__DATA IN THIS EXERCISE__
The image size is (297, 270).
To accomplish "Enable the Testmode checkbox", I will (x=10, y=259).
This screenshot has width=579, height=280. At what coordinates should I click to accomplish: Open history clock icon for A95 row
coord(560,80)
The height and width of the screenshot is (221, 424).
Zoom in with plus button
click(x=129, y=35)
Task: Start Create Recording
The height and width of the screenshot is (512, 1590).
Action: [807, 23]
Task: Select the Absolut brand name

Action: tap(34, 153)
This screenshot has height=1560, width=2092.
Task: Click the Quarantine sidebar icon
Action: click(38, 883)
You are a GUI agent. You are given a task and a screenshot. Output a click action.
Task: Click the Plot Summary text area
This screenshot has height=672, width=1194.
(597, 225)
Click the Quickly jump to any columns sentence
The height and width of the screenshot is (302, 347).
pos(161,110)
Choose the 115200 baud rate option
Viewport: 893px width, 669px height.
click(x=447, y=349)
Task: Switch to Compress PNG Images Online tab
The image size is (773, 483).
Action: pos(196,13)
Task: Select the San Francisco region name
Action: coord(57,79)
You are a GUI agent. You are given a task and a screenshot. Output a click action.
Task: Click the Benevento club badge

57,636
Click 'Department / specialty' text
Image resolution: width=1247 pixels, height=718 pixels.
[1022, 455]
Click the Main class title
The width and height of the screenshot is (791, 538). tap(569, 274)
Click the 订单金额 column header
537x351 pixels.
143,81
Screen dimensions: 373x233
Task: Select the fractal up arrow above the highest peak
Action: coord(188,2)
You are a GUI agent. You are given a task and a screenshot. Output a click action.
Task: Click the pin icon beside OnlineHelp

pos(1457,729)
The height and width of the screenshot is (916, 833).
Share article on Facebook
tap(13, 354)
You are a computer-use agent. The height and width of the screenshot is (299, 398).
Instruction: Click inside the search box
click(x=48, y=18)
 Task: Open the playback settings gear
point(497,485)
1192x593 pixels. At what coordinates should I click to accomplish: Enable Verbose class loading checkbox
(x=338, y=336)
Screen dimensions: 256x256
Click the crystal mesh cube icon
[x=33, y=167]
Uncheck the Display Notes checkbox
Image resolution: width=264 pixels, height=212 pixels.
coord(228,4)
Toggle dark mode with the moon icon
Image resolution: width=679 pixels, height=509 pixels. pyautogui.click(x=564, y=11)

__TASK STATEMENT__
Once you have read the records above, output each of them verbatim.

__ANSWER SECTION__
The image size is (297, 270).
To accomplish "Enable the Testmode checkbox", I will (x=10, y=259).
This screenshot has width=579, height=280. At what coordinates should I click to accomplish: Open history clock icon for A95 row
coord(560,80)
The height and width of the screenshot is (221, 424).
Zoom in with plus button
click(x=129, y=35)
Task: Start Create Recording
The height and width of the screenshot is (512, 1590).
Action: [807, 23]
Task: Select the Absolut brand name

Action: tap(34, 153)
This screenshot has height=1560, width=2092.
Task: Click the Quarantine sidebar icon
Action: click(38, 883)
You are a GUI agent. You are given a task and a screenshot. Output a click action.
Task: Click the Plot Summary text area
This screenshot has height=672, width=1194.
(597, 225)
Click the Quickly jump to any columns sentence
The height and width of the screenshot is (302, 347).
pos(161,110)
Choose the 115200 baud rate option
Viewport: 893px width, 669px height.
click(x=447, y=349)
Task: Switch to Compress PNG Images Online tab
The image size is (773, 483).
Action: pos(196,13)
Task: Select the San Francisco region name
Action: coord(57,79)
You are a GUI agent. You are given a task and a screenshot. Output a click action.
Task: Click the Benevento club badge

57,636
Click 'Department / specialty' text
Image resolution: width=1247 pixels, height=718 pixels.
[1022, 455]
Click the Main class title
The width and height of the screenshot is (791, 538). tap(569, 274)
Click the 订单金额 column header
537x351 pixels.
143,81
Screen dimensions: 373x233
Task: Select the fractal up arrow above the highest peak
Action: coord(188,2)
You are a GUI agent. You are given a task and a screenshot. Output a click action.
Task: Click the pin icon beside OnlineHelp

pos(1457,729)
The height and width of the screenshot is (916, 833).
Share article on Facebook
tap(13, 354)
You are a computer-use agent. The height and width of the screenshot is (299, 398).
Instruction: Click inside the search box
click(x=48, y=18)
 Task: Open the playback settings gear
point(497,485)
1192x593 pixels. At what coordinates should I click to accomplish: Enable Verbose class loading checkbox
(x=338, y=336)
Screen dimensions: 256x256
Click the crystal mesh cube icon
[x=33, y=167]
Uncheck the Display Notes checkbox
Image resolution: width=264 pixels, height=212 pixels.
coord(228,4)
Toggle dark mode with the moon icon
Image resolution: width=679 pixels, height=509 pixels. pyautogui.click(x=564, y=11)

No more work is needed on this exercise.